Writer María Ramírez Ribes (1944–2009) discusses the work of a Venezuelan pioneer of abstraction during her 1991 retrospective, Mercedes Pardo: moradas del color, held at the GAN (Galeria de Arte Nacional) in Caracas. It covered half a century of her production through 258 artworks and became the best recognized retrospective of her art making. The exhibition catalogue makes an important contribution to Pardo’s literature. Ramírez Ribes approaches her production from a broad perspective focused on the key influences received.
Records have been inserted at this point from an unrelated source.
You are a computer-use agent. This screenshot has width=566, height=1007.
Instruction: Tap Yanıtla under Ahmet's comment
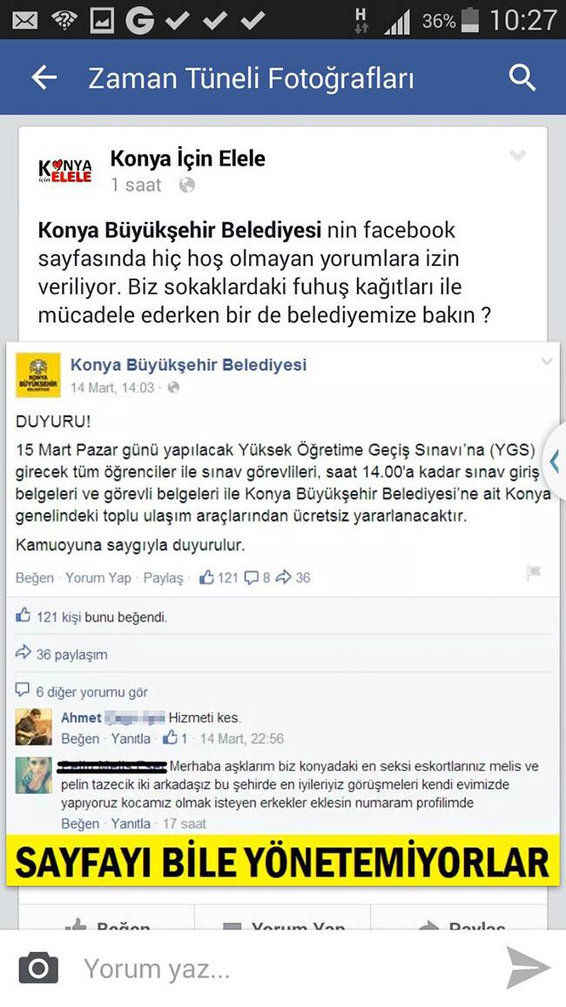(131, 739)
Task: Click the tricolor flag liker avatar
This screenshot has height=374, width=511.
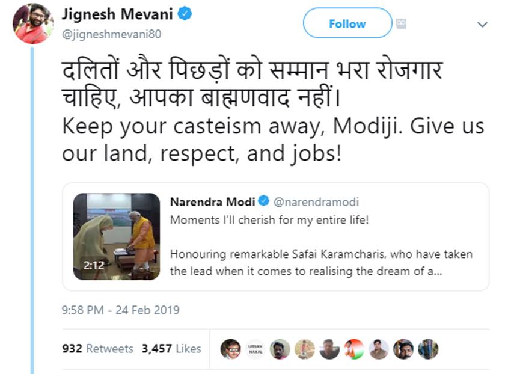Action: pyautogui.click(x=354, y=349)
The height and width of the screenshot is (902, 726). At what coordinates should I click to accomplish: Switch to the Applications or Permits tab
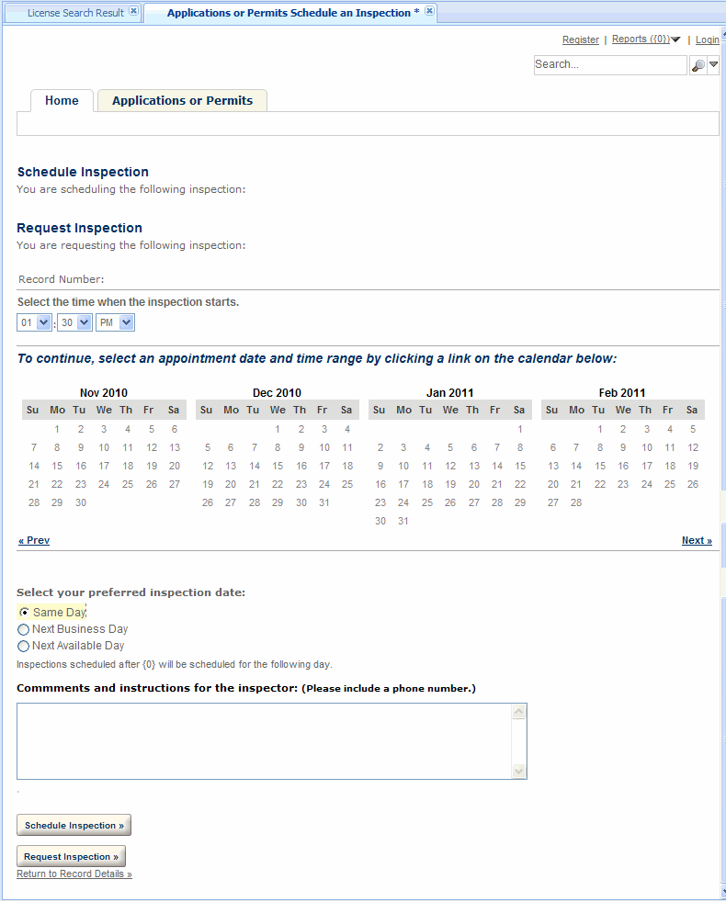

The article shares the narrative of coexistence of art and life in Mercedes Pardo (1921–2005). While her art is presented as a combination of careful research and freedom, the author pays close attention to the concept of “depuration” applied and connects it to the formal and spiritual influence of Wassily Kandinsky (1866–1944). For decades, his painting was considered as the first abstract artwork, although this narrative has more recently been debated; in 1919, Kandinsky claimed that he had painted what is known as the First Abstract Watercolor in 1911, but it’s much more likely to be dated 1912, as a sketch for Composition VII (1913) reveals. In terms of form, Kandinsky can be seen as an influence for Pardo, firstly because they both begin with a lyrical phase that becomes more geometric in later stages of their production, but especially because of their approaches. Just like Pardo, Kandinsky was interested in the emotional impact that color has on viewers (something theorized a century earlier by Johann Wolfgang von Goethe). The reference here is to Kandinsky’s 1911 book, Concerning the Spiritual in Art; he—as other pioneers of abstraction such as Hilma af Klint, predating Piet Mondrian—participated in the theosophical movement founded in 1875 by Helena Blavatsky and Henry Steel Olcott, therefore maintaining that a divine knowledge may be achieved through spiritual ecstasy and direct intuition. Pardo’s refusal to imitate nature and her approach to discovery based on the simplification or purification of form mirrors Kandinsky’s spirituality, according to the author who also presents Pardo’s work through the lens of music as another nexus with Kandinsky’s. Despite similarities, her work can be placed in a broader history of abstraction that does not necessarily follow his footsteps, so that all the elements that Ramírez Ribes attributes as an influence are in fact commonplaces for artists in their early approaches to abstraction.
For the essays published in the exhibition catalogue Moradas del color, see, in the ICAA Digital Archive, Gloria Carnevali, “El Espacio en la pintura de Mercedes Pardo” (doc. no. 1102285); María Fernanda Palacios, “Pintura y vida” (doc. no. 1102253); and Elizabeth Schön, “La plenitud más plena” (doc. no. 1102269). With regard to reviews of that show, see Miriam Freilich, “El arte es revelación, no producción” (doc. no. 1325266); and Manuel Manzano, “Mercedes Pardo una creadora de climas” (doc. no. 1331219).